Porté par un scénario presque original qui mise visiblement sur ses effets spéciaux rageux, le film exploite le filon du rêve et de la réalité, déjà largement prospecté par des films comme Big Fish (de Tim Burton en 2003), Inception (de Christopher Nolan en 2010) ou de façon plus lointaine par Matrix (des frères Wachowski à partir de 1999). A
l'instar d'Inception, le rêve comporte plusieurs niveaux de profondeur, et comme il est une fuite de la réalité, chaque niveau est un peu plus embelli. Pour le réalisateur, dans le dossier de presse, « c’est un film d’évasion, au sens propre et figuré. Il montre comment l’esprit peut ériger une barricade quasi infranchissable entre l’imaginaire et la réalité, et jusqu’où nous sommes prêts à aller et quels sacrifices nous sommes enclins à faire pour nous tirer d’une situation difficile. »

Dans la réalité, Babydoll est internée de force dans un hôpital psychiatrique glauque à souhait, où les responsables abusent de leurs pensionnaires et se livrent à toutes les magouilles possibles.

Dans son rêve, Babydoll est
placée de force dans une maison de passes, par un prêtre bien sûr, affublé des traits de son beau-père, où elle est condamnée à danser et à coucher pour le plus grand enrichissement de son proxénète, incarné par le responsable de l'asile dans la réalité. Pour résister à l'horreur de sa détention, elle entre à nouveau dans le monde des rêves lorsqu'elle exécute ses danses.

Dans ce deuxième et dernier niveau de profondeur, Babydoll est l'héroïne « loliconée » de scènes d'action ultra-stylisées et hyperviolentes. Jaillissant dans un déluge de musiques métal, les différentes couches se répondent, chaque strate supérieure hypertrophiant les ombres de son assise. Pas très originale certes mais, de ce point de vue, l'idée est assez bien traitée. Bien sûr les paroles du sage qui accompagne les jeunes atteignent le summum du ridicule (« Souvenez-vous, si
vous ne vous battez pas, vous risquez de tomber dans un piège. Ah, encore une chose : tâchez d’unir vos forces. »
), mais on ne peut pas tout avoir.

Techniquement la plastique est aussi bien léchée que le film 300, du même réalisateur en 2007, mais l'ambiance noircie qu'on survolait dans le Royaume de Ga'Hoole (2010) est ici ténébreuse. La violence est multiple : physique, psychologique, morale... La jeune fille et ses amies sont livrées au bourreau dont on se demanderait même pourquoi il ne profite pas plus de sa situation. Sans doute parce que la cruauté est plus désirée par le réalisateur que la sexualité, même s'il pratique exactement ce qu'il dénonce : l'exploitation à des fins financières des charmes d'une jeune fille.

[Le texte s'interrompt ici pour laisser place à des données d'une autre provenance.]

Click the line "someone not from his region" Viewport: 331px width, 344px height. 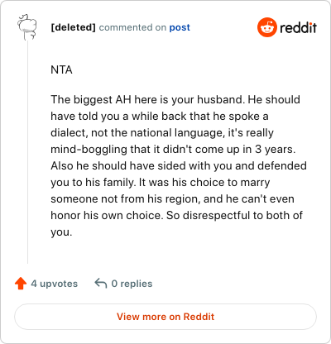pyautogui.click(x=172, y=199)

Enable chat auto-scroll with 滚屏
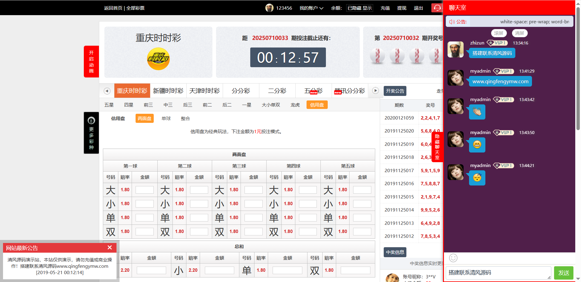(x=498, y=33)
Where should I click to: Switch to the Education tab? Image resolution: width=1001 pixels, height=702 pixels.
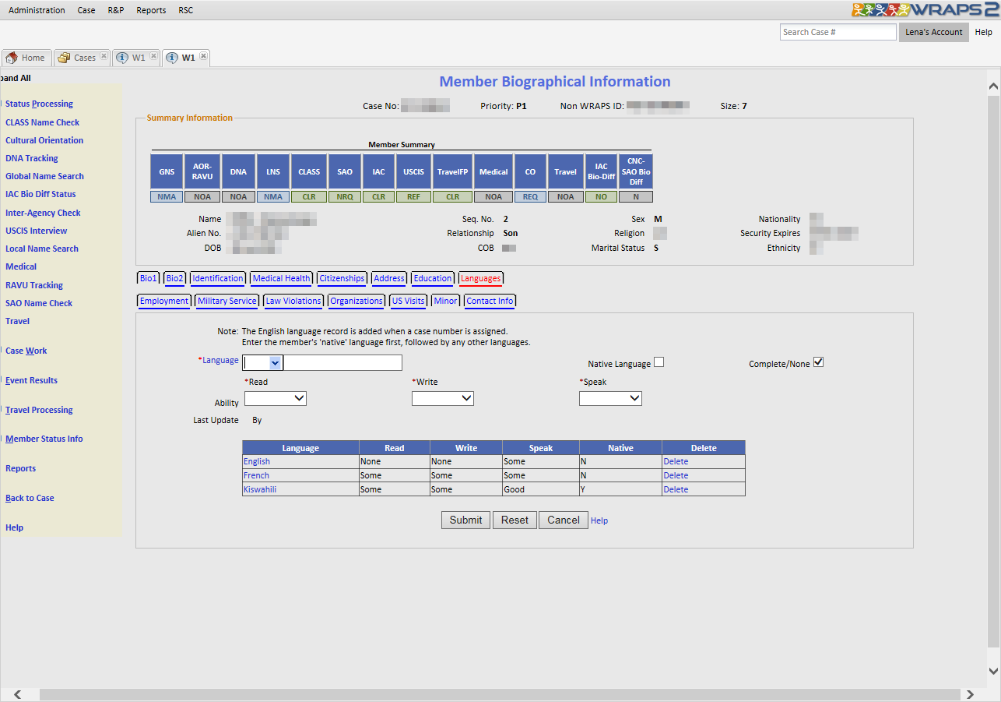tap(432, 278)
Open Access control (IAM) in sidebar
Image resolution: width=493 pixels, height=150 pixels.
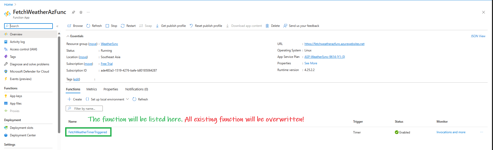[23, 49]
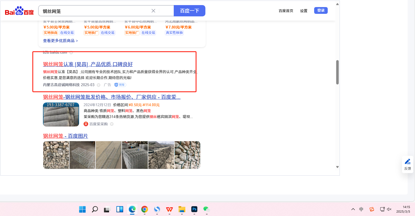This screenshot has width=415, height=216.
Task: Open WPS Office from the taskbar
Action: (170, 209)
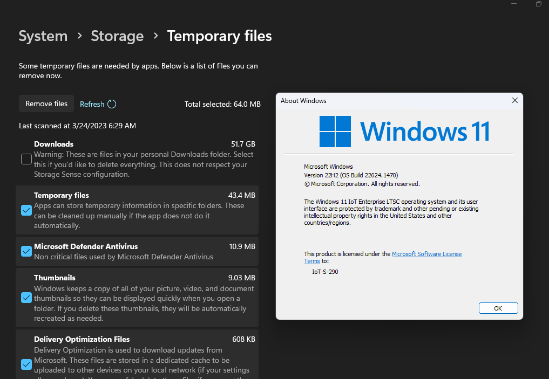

Reste que l'horreur est
étalée complaisamment avec une jouissance palpable, et dessinée par des ralentis compulsifs. Aux fins d'oxymores délectés, on montrera un prêtre apparemment aimant qui hurlera des blasphèmes à la première c
ontrariété, une tentative de viol sur l'air du Stabat Mater de Giovani Battista Pergolèse, ou des dragons à égorger dans des structures gothiques curieusement proches des architectures de cathédrales.

A la combinaison outrancière de l'Église catholique et de la perversité répond la sérénité du bouddhisme, piètrement instrumentalisé comme souvent pour enseigner qu'il faut renverser ses peurs.